Amontillado Viejo Hidalgo y Cia

I am really not sure what happened here. I can clearly remember writing a blog post about a very enjoyable lunch with Jens Riis at Angelita and about how this wine was class but a bit long in the glass (it is a bottle from October 2007 which I got from the guys at Vila Vinoteca).  But then when I happened to open the blog this morning the post had gone.

It is not the first time it has happened. Other posts have disappeared in equally mysterious circumstances, and neither is it the most serious: the post about the first time I tried the Encrucijado 2012 is missing without trace and given how unique that wine was, and how much of an eye opener tasting it was, I feel the absence keenly.

It is nevertheless very annoying and also quite curious – when I look at my twitter timeline I see that the now empty link to the blog post has been retweeted numerous times. It is almost as if people retweet based on the picture without reading the post first!

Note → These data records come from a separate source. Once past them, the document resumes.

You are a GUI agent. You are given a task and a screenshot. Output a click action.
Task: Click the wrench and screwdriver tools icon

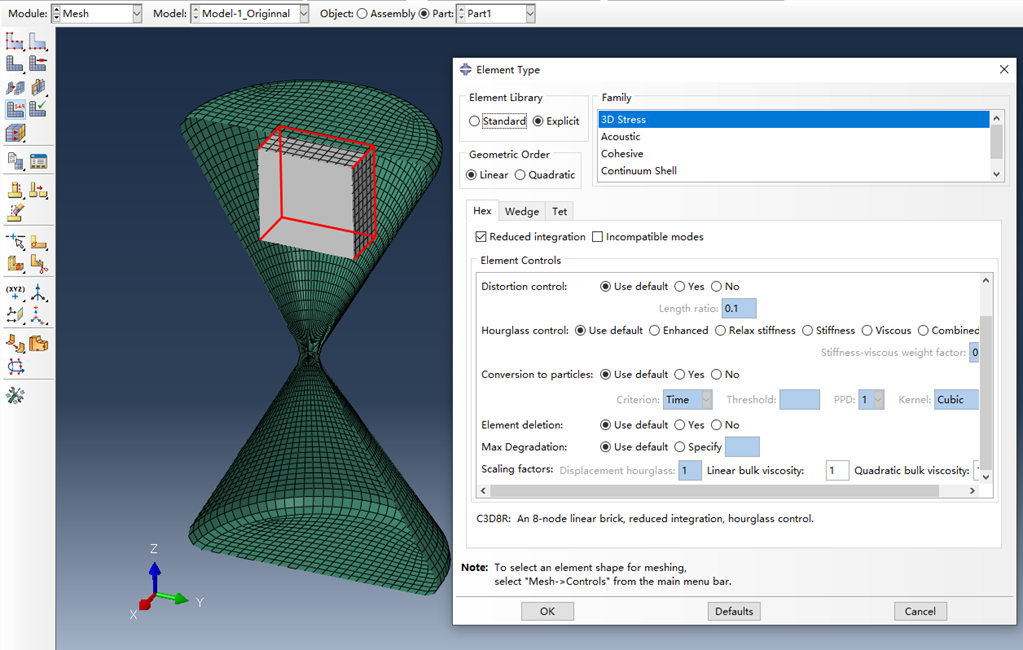[15, 396]
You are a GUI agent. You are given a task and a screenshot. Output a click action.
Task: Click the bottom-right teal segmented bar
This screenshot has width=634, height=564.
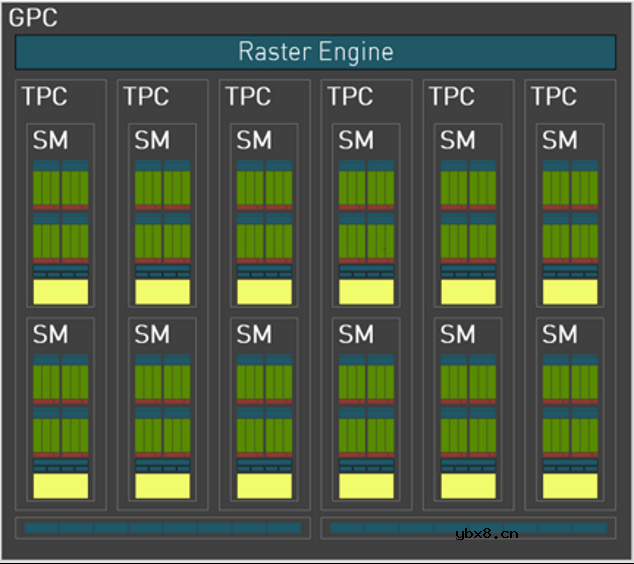[x=467, y=528]
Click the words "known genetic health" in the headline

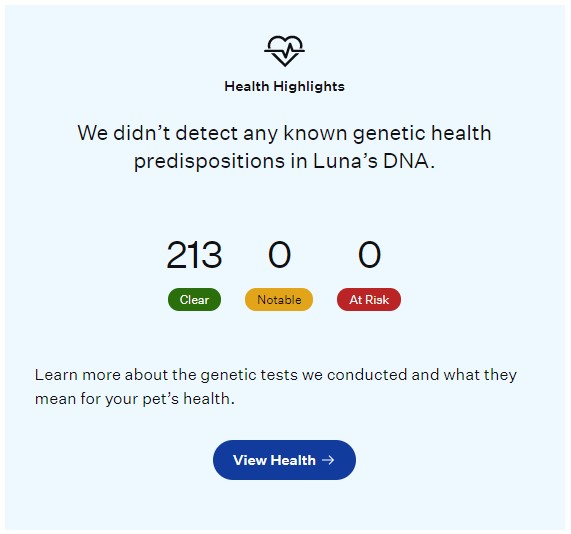coord(387,134)
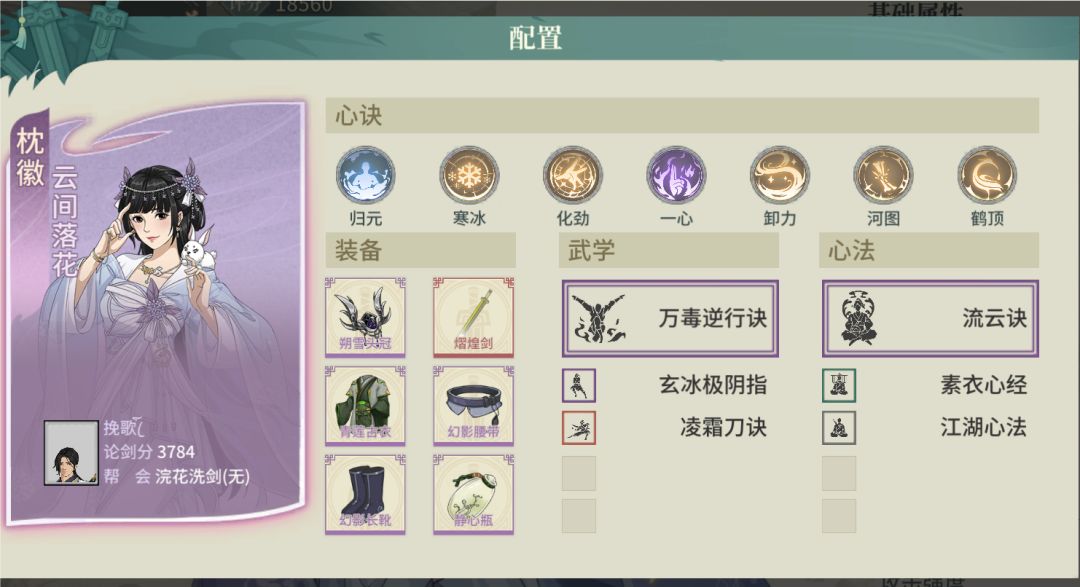View the 青莲古衣 robe item
The height and width of the screenshot is (587, 1080).
click(x=365, y=405)
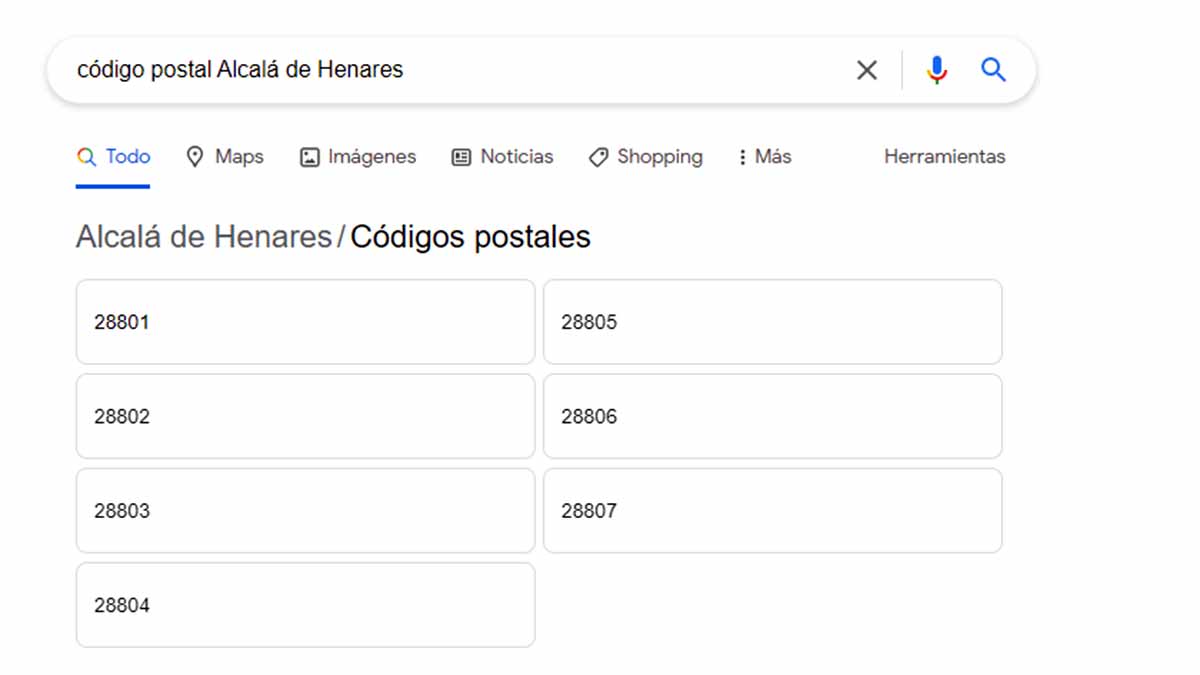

Amontillado Gran Barquero, from 1996

In Territorio Era they have anything you might like to try, and these days you cannot sell these bottle-aged wines quick enough – the punters lap them up. I am not so sure, and this wine is a  good example of what makes me leary of them.  

The Gran Barquero amontillado is, in my view, one of the great wines, light and supple but structured, punchy and creamy caramel. But this one here has had 21 years in the bottle – and in my mind the first question is where? Label looks like it has had a fair bit of sun, or did they not use green back in the 90s? 

Whatever the reason is, the wine shows its age. A texture that has lost its creaminess and become a little bit dusty, and whereas the modern amontillado is all caramel and toffee this is woody and a touch bitter.  

An old bottle of La Ina

One of the classics, and here in a classic form, a bottle that must be ten years or so old, with the famous name of Domecq across the top. I tried this one at the bar of Territorio Era (a top spot if you want to try bottle aged and other rare sherries).

As you can see, the colour has certainly evolved in that time. It is beautifully clear but has taken on a hue halfway between yellow and orange amber.  On the nose it is nutty and baked applet but just a little bit flat – not a big aromatic profile. Then on the palate it is dry and saline and, again, almond and baked apple flavours, with a bitter finish.

Very interesting – although maybe short on exuberance.

Amontillado Seco Valdivia Dorius (2006)

Another long lost label – this one once of Ruiz Mateos, later absorbed by Garvey, recently acquired itself by Fundador – but David at Territorio Era has somehow got his hands on a few bottles, including this one dated 2006. A middle aged amontillado with a deepish colour, relatively quiet, nutty nose (with a bit of reduction first up that soon blows away), then a palate that is relatively mellow and roasted-nutty with a little bit of bitterness from the time in the bottle. 

Amontillado Fino Agustin Blazquez 

The second of two very special wines served after an already brilliant tasting with Bodegas Tradición at Taberna Palo Cortado last night, this one was a homage to the star of the evening, Jose Maria Quiros, who had for a time worked at the legendary and now disappeared bodega of Agustin Blazquez. It was very generously opened by Paqui, who had already given up her evening to host us and had laid on the usual delicious tapas – I just wish I had a wine good enough to have reciprocated.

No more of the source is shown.